Une enquête sur les jeux illégaux en Eswatini saluée par INTERPOL après une opération antifraude internationale
L’enquête menée en Eswatini sur un réseau présumé de jeux en ligne illégaux et de blanchiment d’argent a reçu une reconnaissance internationale après avoir contribué à des arrestations plus larges dans le cadre de l’opération First Light 2026 d’INTERPOL.
La lutte menée par l’Eswatini contre un réseau présumé de jeux d’argent en ligne illégaux a reçu une reconnaissance internationale après qu’INTERPOL a mis en avant cette affaire dans le cadre de l’opération First Light 2026, une campagne mondiale contre la fraude numérique et le blanchiment d’argent associé.
Selon INTERPOL, la police d’Eswatini a démantelé un réseau criminel soupçonné d’exploiter des jeux en ligne illégaux, de blanchir de l’argent et de mener des escroqueries sophistiquées par usurpation d’identité.

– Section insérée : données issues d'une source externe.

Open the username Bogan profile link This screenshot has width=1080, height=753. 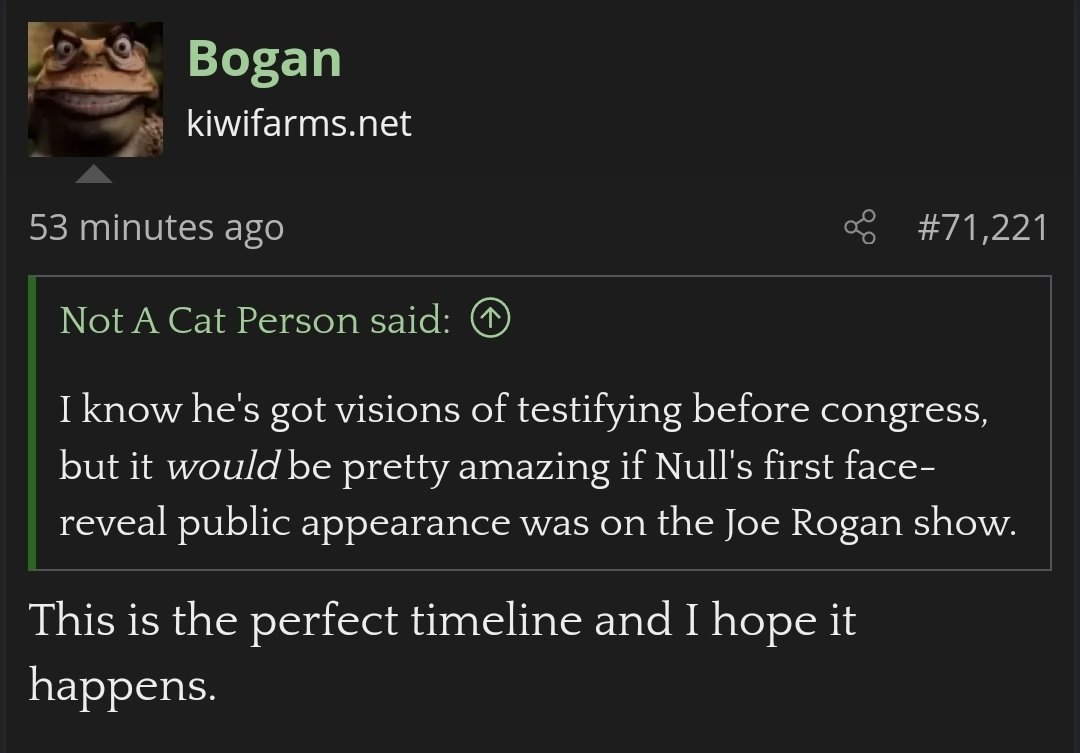coord(264,59)
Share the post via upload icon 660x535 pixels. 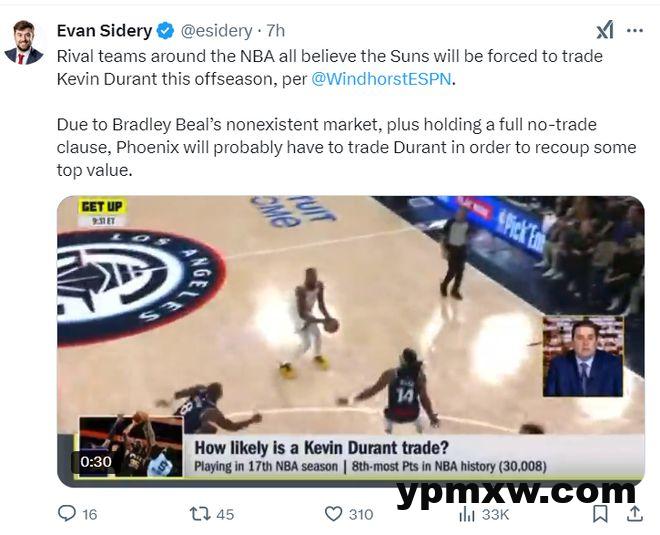click(635, 514)
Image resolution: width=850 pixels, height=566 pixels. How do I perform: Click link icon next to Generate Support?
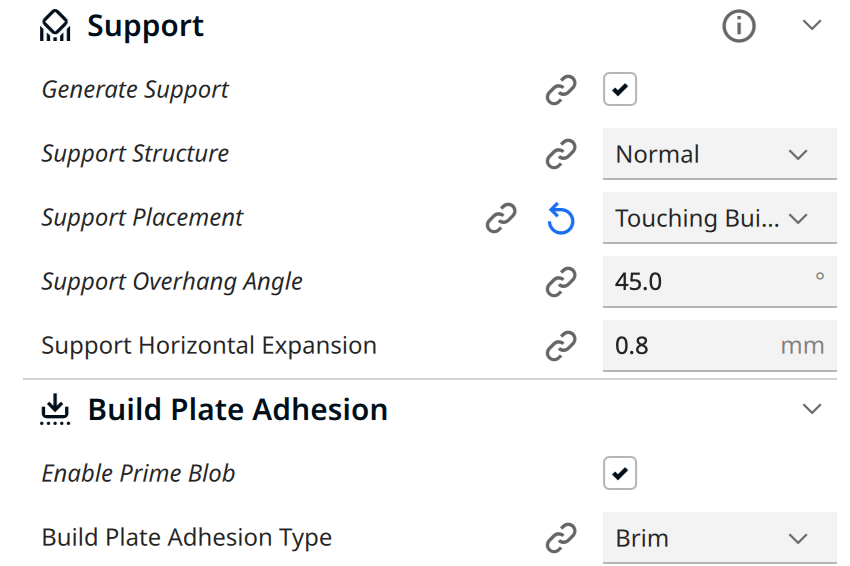(561, 90)
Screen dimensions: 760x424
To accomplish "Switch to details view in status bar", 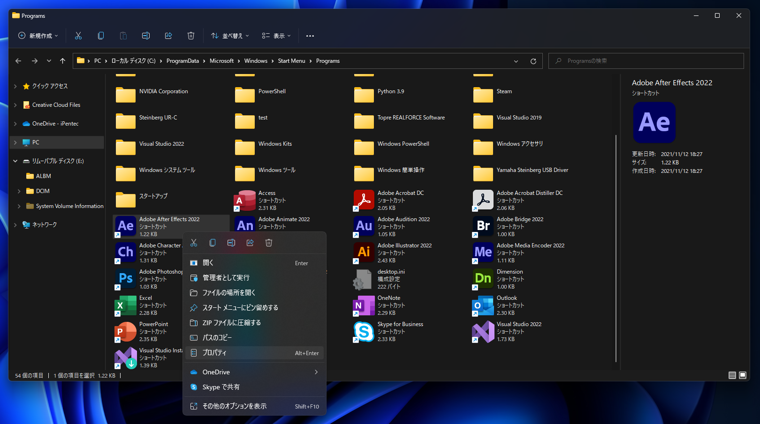I will [x=732, y=375].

L’opération a conduit à l’arrestation de 82 suspects et à la saisie de 240 appareils électroniques, de devises étrangères et d’équipements qui auraient été utilisés dans l’activité criminelle.
L’une des découvertes les plus frappantes a été une réplique réaliste d’un poste de police brésilien, avec de faux uniformes, des panneaux et du matériel. Les enquêteurs estiment que cette installation aurait été utilisée dans des escroqueries où les victimes étaient amenées à croire qu’elles communiquaient avec de véritables responsables des forces de l’ordre.
L’affaire d’Eswatini faisait partie de l’opération First Light 2026, menée dans 97 pays et territoires. À l’échelle mondiale, l’opération a permis 5 811 arrestations, l’interception d’environ 293 millions de dollars d’actifs illicites, le blocage de plus de 31 000 comptes bancaires et l’identification de plus de 142 000 victimes de criminalité financière facilitée par le numérique.
Le commissaire national de la police, Manoma Vusi Masango, a déclaré que la reconnaissance accordée à l’Eswatini ne constituait pas seulement un succès pour la Royal Eswatini Police Service, mais pour l’ensemble des parties prenantes impliquées dans l’enquête. Il a souligné que cette affaire montre ce qui peut être accompli lorsque les institutions locales, les agences gouvernementales et les partenaires internationaux travaillent ensemble contre le crime organisé.
Masango a également indiqué que les renseignements développés au cours de l’enquête en Eswatini avaient aidé les autorités d’autres juridictions. Le Cambodge a été cité parmi les pays où environ 200 suspects liés à des activités criminelles similaires auraient ensuite été arrêtés.
Cette affaire montre à quel point les enquêtes sur les jeux illégaux sont désormais liées à une criminalité financière plus large. Ce qui peut d’abord apparaître comme une opération de paris en ligne peut impliquer du blanchiment d’argent, de la fraude à l’identité, des cyberescroqueries, des paiements transfrontaliers et des réseaux criminels organisés visant des victimes dans plusieurs pays.
Les autorités d’Eswatini ont indiqué que l’enquête se poursuit, avec l’analyse des preuves numériques saisies afin de déterminer l’ampleur complète du réseau et d’identifier d’éventuels liens internationaux restants. Compte tenu du volume d’équipements saisis et du caractère transnational des faits présumés, de nouvelles conclusions pourraient apparaître à mesure que l’analyse forensique progresse.
Pour l’Eswatini, cette reconnaissance est importante. Le pays se positionne comme un partenaire actif de l’application internationale de la loi contre les jeux illégaux et la fraude numérique, plutôt que comme une simple juridiction locale exploitée par des réseaux criminels étrangers.
L’affaire envoie également un message clair aux opérateurs et aux régulateurs africains. Les jeux en ligne illégaux ne sont plus seulement une question de licence. Ils sont de plus en plus traités comme une composante d’un écosystème plus large de criminalité financière, impliquant flux de paiement, infrastructures numériques, fausses identités et réseaux internationaux de fraude.
Si l’enquête débouche sur une coopération renforcée entre régulateurs des jeux, forces de police, cellules de renseignement financier et organismes internationaux, le cas de l’Eswatini pourrait devenir une référence sur la manière dont des juridictions plus petites peuvent contribuer de façon significative à l’application mondiale de la loi. La reconnaissance d’INTERPOL montre qu’un renseignement local efficace peut produire des effets bien au-delà des frontières nationales.